08.14.2012

Wall Street Lays an Egg

08.14.2012

Fallout from recent fiascos raises credibility issues.

Amidst the worst post-recession recovery since the Great Depression, the last thing Wall Street needs is an erosion of confidence in its ability to execute, yet that’s exactly what it’s facing following this year’s highly publicized blowups at Bats, Nasdaq/Facebook, and Knight.

The crisis of confidence is by no means limited to the United States. It’s a global phenomenon, as evidenced by the actions that overseas regulators are taking to put the brakes on algorithmic trading, which is viewed, rightly or wrongly, as a catalyst for the headline-making events of this year.

“I sit in front of retail investors everyday, and this is a huge talking point,” said Jim Martin, president of New River Financial Advisors in Radford, Va. “They don’t know who to trust, whether it’s Knight or Facebook, and there has been a huge erosion of investor confidence on the front lines.”

The long-simmering debate over whether algorithmic or high-frequency trading helps or harms markets has now been brought into the spotlight, and battle lines are being drawn.

Established market makers such as Knight are giving way to HFTs in the provision of liquidity, thereby contributing to the wobbliness of market structure, in the view of some.

“The problem that now exists is the lack of enough quality market makers,” said Todd Carlin, founder of Hunter Investment Partners, whose clientele is comprised of Wall Street executives, a broad range of professionals, retirees, high net worth individuals and families.

“Ninety percent of the bids and offers are now from the high speed, high frequency traders that add little or no depth to the markets,” said Carlin, a former Nasdaq market maker.

“You don’t find many market makers these days displaying firm bids and offers representing their institutional customers,” he added. “This is all done in the dark pools, so any stability that these sizeable orders can provide to the marketplace is now absent.”

Elle Kaplan, CEO, Lexion Capital Management

Breach of Faith
The erosion of confidence has been cumulative, peaking whenever periodic scandals have hit Wall Street.
“There was the fake research touting internet stocks that went to zero, there was the housing bubble and burst, the selling of toxic assets, the need for government bailouts, and the list goes on,” said Elle Kaplan, CEO of Lexion Capital Management, one of the few women-owned and operated investment firms in the nation.

“There have been flash crashes in the past, and there is the high likelihood of additional scandals and flash crashes in the future,” Kaplan said. “Skepticism is high, investor distrust is high, and it should be.”

“The same captains of the ship that lead us to financial disaster in 2008 are still captains of the new ship,” she added. “All of the above are a large part of the reason why I left Wall Street to start my own independent firm.”

Overseas regulators have taken note of the situation on Wall Street as they go about crafting market structure reforms aimed squarely at HFTs.

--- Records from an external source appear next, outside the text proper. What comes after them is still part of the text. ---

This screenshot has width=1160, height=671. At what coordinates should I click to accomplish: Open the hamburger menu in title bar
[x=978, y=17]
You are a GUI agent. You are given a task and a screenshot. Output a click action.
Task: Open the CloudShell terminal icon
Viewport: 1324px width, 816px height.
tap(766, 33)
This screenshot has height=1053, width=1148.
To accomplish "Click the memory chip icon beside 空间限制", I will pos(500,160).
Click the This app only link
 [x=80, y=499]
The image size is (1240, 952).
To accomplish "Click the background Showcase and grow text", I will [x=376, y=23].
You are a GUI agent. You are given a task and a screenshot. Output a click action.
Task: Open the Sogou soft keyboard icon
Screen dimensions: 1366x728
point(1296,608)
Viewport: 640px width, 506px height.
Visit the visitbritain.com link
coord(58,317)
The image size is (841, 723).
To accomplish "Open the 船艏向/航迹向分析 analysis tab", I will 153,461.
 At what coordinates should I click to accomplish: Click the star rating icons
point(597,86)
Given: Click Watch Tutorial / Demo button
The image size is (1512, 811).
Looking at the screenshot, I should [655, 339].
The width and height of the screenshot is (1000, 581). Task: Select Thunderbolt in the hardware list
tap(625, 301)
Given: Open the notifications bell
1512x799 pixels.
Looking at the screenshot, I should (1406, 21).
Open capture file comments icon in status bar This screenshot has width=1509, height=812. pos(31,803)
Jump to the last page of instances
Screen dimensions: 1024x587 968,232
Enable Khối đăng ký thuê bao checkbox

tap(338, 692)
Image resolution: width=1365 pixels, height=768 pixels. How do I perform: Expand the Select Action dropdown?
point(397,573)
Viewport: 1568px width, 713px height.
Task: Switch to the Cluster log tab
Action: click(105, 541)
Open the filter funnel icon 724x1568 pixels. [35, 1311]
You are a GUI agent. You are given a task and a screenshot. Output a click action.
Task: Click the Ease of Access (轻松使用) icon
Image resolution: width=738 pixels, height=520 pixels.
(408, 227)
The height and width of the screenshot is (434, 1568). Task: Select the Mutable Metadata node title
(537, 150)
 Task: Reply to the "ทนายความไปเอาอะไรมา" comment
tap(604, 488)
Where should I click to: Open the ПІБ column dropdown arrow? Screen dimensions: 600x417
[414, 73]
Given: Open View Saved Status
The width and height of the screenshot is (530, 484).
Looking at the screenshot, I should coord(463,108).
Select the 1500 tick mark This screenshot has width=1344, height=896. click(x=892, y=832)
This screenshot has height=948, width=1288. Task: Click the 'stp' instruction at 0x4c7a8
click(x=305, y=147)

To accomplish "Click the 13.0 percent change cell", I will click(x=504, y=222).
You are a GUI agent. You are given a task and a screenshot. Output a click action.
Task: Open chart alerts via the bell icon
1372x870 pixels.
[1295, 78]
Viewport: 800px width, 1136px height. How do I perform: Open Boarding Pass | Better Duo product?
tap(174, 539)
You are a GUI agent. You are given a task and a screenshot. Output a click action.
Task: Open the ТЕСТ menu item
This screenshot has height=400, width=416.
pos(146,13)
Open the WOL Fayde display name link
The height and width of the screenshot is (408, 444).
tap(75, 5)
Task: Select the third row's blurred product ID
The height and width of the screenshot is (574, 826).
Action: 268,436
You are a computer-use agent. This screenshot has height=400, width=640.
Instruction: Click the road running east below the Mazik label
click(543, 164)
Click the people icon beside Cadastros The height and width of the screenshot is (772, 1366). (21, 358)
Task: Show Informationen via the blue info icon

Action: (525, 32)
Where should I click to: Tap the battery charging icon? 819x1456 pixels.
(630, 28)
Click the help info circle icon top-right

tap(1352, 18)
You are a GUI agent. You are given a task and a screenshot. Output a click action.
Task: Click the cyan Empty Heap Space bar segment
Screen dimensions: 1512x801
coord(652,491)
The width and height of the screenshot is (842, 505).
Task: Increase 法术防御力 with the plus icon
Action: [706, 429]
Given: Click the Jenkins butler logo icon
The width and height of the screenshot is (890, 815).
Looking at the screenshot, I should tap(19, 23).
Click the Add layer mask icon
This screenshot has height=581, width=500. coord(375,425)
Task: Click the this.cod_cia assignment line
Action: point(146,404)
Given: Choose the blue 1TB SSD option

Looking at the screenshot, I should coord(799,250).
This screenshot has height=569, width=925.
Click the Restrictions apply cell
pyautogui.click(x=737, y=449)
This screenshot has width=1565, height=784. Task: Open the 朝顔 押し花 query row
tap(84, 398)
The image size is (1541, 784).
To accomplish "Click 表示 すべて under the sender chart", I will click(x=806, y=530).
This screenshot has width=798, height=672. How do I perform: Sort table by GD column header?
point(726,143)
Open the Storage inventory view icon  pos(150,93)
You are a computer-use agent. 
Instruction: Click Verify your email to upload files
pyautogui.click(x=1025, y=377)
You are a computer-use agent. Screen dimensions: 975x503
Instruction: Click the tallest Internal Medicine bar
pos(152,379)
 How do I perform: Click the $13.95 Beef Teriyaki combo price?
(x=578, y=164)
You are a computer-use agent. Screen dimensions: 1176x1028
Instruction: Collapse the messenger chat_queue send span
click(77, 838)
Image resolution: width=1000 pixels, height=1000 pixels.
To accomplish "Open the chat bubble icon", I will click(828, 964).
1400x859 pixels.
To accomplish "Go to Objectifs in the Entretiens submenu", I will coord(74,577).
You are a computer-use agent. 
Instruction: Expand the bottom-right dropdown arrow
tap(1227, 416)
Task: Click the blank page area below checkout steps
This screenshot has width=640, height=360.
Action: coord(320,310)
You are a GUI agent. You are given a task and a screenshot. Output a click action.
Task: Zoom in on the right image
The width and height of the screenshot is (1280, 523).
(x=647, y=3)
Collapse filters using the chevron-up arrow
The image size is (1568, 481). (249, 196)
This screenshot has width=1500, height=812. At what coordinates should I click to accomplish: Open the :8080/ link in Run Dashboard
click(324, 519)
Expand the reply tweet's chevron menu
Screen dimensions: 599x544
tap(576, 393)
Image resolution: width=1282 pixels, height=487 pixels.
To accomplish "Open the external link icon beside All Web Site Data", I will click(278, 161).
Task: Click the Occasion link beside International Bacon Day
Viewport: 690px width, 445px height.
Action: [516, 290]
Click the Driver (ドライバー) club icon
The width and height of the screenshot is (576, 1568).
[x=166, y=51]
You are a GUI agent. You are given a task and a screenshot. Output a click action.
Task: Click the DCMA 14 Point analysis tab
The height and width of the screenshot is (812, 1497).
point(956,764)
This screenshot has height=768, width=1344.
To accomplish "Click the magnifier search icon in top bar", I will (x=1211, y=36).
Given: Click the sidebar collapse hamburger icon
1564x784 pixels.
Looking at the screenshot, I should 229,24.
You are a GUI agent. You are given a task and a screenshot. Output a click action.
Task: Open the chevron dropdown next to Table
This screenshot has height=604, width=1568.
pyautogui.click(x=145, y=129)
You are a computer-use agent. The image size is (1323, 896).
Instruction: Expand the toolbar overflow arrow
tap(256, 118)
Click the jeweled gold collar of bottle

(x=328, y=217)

“Recent events overseas are a reminder of the speed and automation of markets and the importance of robust controls over those systems,” said Belinda Gibson, deputy chairman of the Australia Securities and Investment Commission (ASIC), on Monday.

View from Abroad
The increasing automation of trading, and ASIC’s focus on it, is evident in its latest market supervision report, which identified issues from high-frequency trading.

“This type of trading, and algorithms generally, continue to be of concern,” said Gibson. “The enhancements to participant-level controls that ASIC has released for consultation, together with the market-level controls released in June, will build confidence in the integrity and cleanliness of our capital markets and facilitate international capital flows.”

The report–ASIC’s fourth on the supervision of Australian financial markets and market participants– identified that during the first half of 2012, there were 22,225 trading alerts, with 36 matters referred for investigation, including potential insider trading (13), market manipulation (5), possible breaches of the market integrity rules (15) and of the continuous disclosure obligations (3).

Eight of the referrals for possible breaches of the market integrity rules were from ASIC’s Wholesale Markets team, relating to conduct in the ASX 24 market.

“Risk management for automated systems is no longer just about keeping an eye on post-trade positions or pre-trade order quantity, exposure or nominal value-based controls,” said Steve Woodyatt, CEO of Object Trading. “There is a requirement to limit these systems in the pre-trade process by looking at order flow patterns over time and price, in addition to limits applied independent of the functioning automated strategy.”

ASIC on Monday issued draft market integrity rules requiring direct control over filters and automated controls to suspend orders and/or systems, and draft regulatory guidance on automated trading, including testing of systems and filters/controls, the ability to manage highly automated trading, and stress testing of order flow.